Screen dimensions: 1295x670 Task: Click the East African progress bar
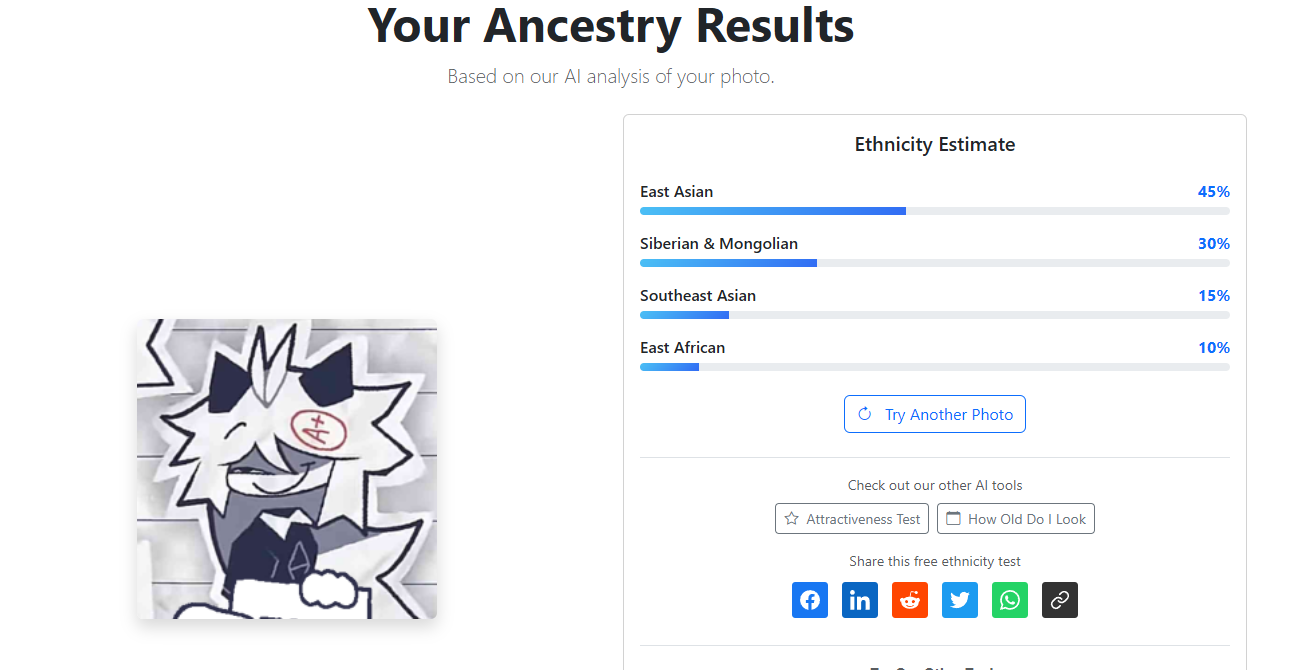pos(934,367)
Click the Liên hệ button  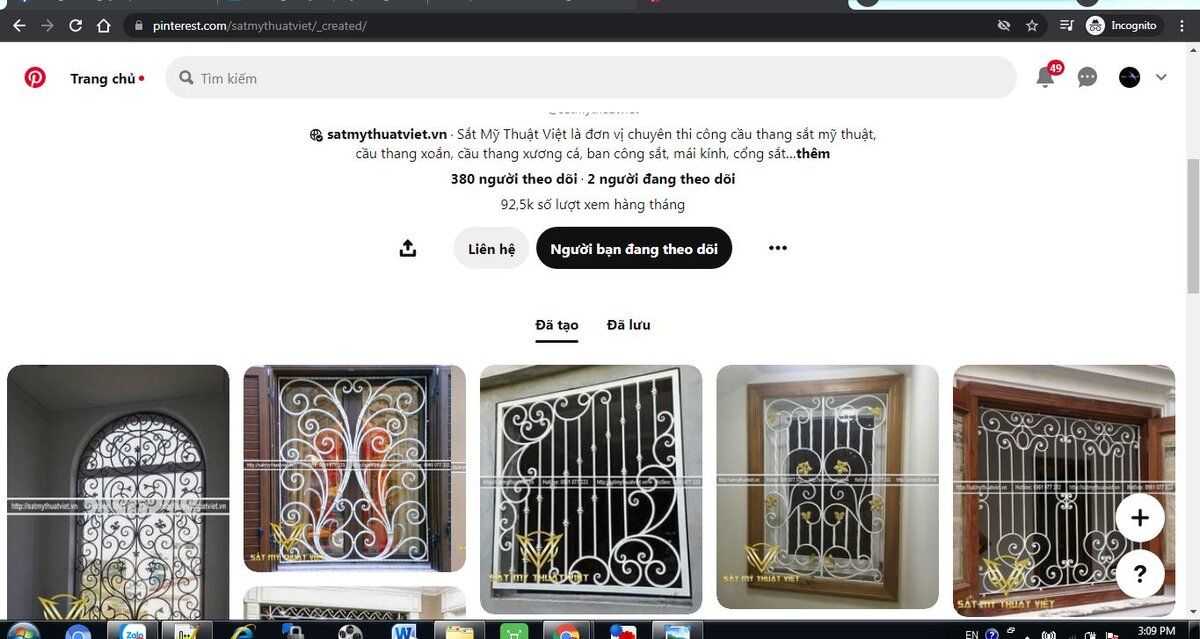coord(491,248)
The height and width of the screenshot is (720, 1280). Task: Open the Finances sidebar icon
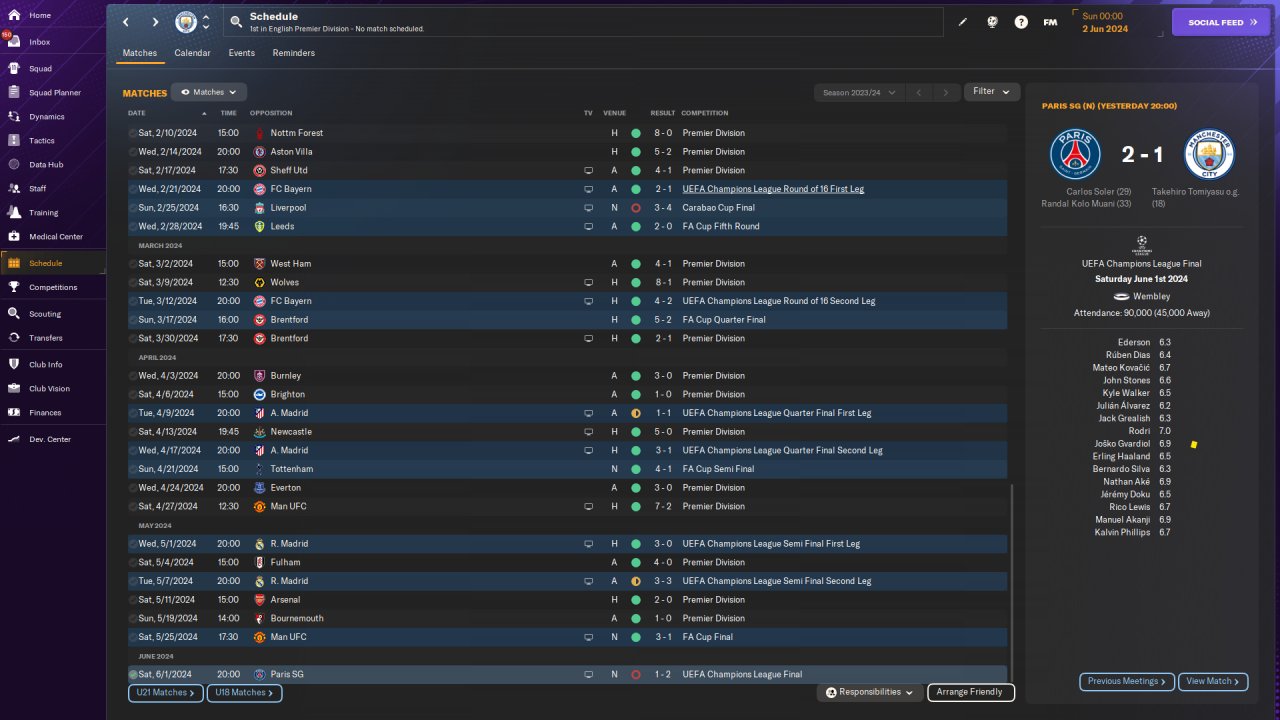pyautogui.click(x=14, y=413)
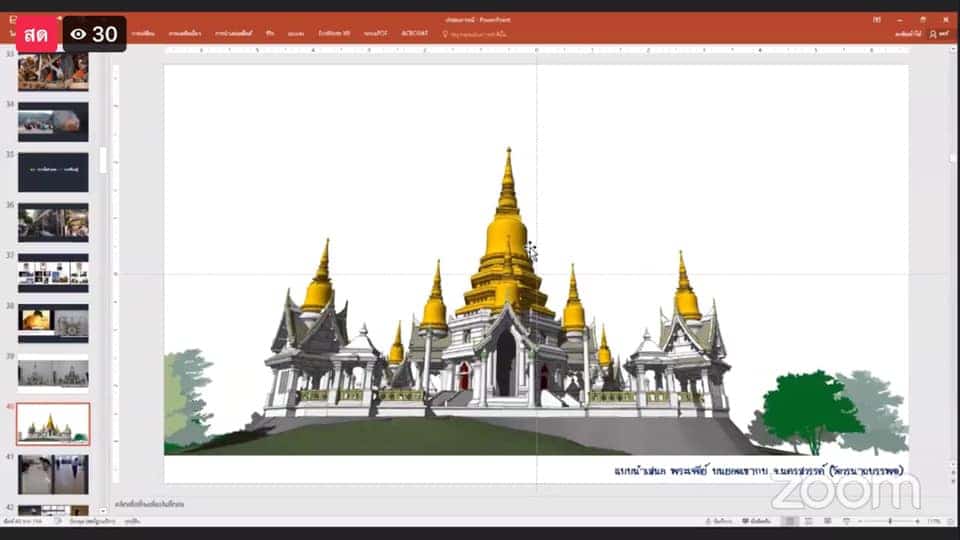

____________________

▸ What needs to be done
Extract exactly the lines from the one containing "The height and" through the last line of the records above, both included, and leave out the pictures.

▸ Exercise response
The height and width of the screenshot is (720, 1280). Task: Open the Finances sidebar icon
pyautogui.click(x=14, y=413)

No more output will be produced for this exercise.